O exercício físico não deve ser encarado como único responsável pelo evento morte súbita, mas sim como coadjuvante em um sistema complexo que envolve uma patologia preexistente, por vezes silenciosa, e um momento crítico, o qual altera o equilíbrio de forma a iniciar a cadeia de eventos que culmina com a morte súbita. O exercício físico pode, então, ser encarado como este "momento crítico", ou, ainda, como um gatilho.
Atividade sexual
No que tange à atividade sexual, embora o gasto energético despendido na sua execução seja baixo, parece existir uma associação digna de nota com o aumento da incidência de infarto nas duas primeiras horas a partir de sua realização, sendo o risco relativo estimado de 2,5. Nesta situação, novamente, a atividade física regular mostrou exercer um papel protetor, pois aqueles sujeitos que se exercitavam regularmente apresentaram um risco relativo menor de eventos durante e pós-coito do que aqueles sedentários.
Causas:
Indivíduos abaixo de 30 anos: miocardiopatia hipertrófica em todas as suas variantes, anormalidades congênitas nas artérias coronárias, doença arterial coronária, ruptura da aorta por síndrome de Marfan. Outras causas menos comuns podem ser citadas: o uso de substâncias como a cocaína, a displasia arritmogênica do ventrículo direito, o espasmo arterial coronário, anemia falciforme e até mesmo o prolapso da válvula mitral.

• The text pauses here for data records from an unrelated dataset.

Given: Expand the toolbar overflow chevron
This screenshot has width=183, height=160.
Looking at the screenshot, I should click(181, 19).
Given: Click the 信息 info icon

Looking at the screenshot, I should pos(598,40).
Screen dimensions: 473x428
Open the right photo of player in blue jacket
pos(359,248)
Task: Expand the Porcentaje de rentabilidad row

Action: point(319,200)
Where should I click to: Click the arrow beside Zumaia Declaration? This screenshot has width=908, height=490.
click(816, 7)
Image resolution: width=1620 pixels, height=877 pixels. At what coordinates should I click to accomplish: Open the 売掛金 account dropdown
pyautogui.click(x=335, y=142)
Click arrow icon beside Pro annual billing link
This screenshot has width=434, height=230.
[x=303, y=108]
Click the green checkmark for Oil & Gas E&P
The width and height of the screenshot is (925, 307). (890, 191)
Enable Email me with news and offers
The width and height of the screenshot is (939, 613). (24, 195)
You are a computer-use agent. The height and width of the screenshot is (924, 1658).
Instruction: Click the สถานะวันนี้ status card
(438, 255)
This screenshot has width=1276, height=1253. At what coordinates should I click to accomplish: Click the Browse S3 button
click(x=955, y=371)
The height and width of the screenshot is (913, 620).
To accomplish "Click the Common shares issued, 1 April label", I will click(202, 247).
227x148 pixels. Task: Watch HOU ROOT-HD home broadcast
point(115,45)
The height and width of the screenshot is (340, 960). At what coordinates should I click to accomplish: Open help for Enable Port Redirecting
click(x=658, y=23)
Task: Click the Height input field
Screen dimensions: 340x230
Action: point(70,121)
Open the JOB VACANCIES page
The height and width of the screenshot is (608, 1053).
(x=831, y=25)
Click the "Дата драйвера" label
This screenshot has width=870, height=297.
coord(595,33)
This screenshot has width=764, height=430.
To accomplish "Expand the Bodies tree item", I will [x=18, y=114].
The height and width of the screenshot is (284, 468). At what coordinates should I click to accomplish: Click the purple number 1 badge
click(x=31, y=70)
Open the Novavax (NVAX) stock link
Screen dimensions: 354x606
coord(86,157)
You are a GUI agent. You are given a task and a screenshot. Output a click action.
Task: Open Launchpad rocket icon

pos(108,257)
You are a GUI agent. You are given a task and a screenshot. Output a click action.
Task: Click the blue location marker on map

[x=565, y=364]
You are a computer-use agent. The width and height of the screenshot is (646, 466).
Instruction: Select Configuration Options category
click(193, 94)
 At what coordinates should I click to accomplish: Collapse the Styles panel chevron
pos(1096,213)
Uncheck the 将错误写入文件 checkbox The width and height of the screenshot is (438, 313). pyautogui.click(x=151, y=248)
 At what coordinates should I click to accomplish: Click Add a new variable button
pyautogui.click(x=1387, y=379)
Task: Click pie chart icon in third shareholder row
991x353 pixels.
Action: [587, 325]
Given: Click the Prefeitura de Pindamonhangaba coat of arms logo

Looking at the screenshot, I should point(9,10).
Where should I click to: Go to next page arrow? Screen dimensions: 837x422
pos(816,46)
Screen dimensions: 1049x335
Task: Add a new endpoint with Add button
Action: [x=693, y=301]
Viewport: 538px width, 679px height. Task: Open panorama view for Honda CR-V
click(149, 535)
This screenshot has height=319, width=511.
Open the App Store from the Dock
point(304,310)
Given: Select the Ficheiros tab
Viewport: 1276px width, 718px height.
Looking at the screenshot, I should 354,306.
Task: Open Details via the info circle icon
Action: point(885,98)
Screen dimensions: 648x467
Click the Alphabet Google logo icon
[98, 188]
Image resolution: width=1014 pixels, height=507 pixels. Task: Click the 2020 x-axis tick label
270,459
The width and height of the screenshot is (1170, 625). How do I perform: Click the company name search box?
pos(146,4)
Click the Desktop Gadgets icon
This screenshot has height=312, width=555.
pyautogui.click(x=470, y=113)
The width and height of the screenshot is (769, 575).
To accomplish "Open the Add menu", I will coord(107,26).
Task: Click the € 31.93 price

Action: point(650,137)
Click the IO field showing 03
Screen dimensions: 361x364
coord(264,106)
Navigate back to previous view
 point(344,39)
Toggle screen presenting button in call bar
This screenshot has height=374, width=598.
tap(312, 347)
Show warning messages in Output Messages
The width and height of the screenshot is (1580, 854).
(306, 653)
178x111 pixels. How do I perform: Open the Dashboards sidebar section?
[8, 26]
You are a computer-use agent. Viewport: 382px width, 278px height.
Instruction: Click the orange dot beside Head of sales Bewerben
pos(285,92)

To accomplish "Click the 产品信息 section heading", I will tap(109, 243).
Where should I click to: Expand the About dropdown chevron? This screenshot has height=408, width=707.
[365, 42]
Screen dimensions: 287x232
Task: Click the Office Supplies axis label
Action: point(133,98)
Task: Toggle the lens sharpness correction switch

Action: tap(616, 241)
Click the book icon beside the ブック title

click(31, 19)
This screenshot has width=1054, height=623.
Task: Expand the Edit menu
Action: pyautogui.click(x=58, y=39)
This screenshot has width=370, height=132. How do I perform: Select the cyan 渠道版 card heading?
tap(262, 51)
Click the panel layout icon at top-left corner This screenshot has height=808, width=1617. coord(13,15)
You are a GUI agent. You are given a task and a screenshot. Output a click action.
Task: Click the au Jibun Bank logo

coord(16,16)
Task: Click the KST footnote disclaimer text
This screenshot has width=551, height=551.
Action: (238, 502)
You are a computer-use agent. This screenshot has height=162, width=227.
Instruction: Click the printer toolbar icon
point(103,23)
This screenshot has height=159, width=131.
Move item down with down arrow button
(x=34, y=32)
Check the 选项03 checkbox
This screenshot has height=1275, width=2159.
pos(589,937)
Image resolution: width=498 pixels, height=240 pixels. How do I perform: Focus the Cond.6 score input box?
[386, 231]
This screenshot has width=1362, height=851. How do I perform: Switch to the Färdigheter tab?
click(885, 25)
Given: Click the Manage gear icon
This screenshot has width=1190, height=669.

Indivíduos acima de 30 anos: A principal é a doença arterial coronária. As valvulopatias adquiridas, o prolapso da válvula mitral, a miocardiopatia hipertrófica são responsáveis por 5% dos eventos.
Como evitar:
1- Realizar avaliação específica cardiológica e dos outros órgãos envolvidos no exercício, ante do início das atividades e cada 1 ano.
2- Pacientes com sintomas desagradáveis durante o exercício: taquicardia, tontura, enjôo, falta de ar, dor de cabeça, desmaio, dor na região do peito, devem parar as atividades e procurar com urgência seu médico.
3- Respeitar os limites de cada corpo, para isso é indispensável uma completa avaliação física, pois não espere ficar cansado para diminuir ou parar seu exercício, pode ser tarde demais.
Conclusão:
A Medicina esportiva e a Educação Física, nos dias de hoje, conseguem uma ótima avaliação e condução de cada indivíduo, para que ele consiga os maiores benefícios com os menores custos. Vale a pena investir nisso.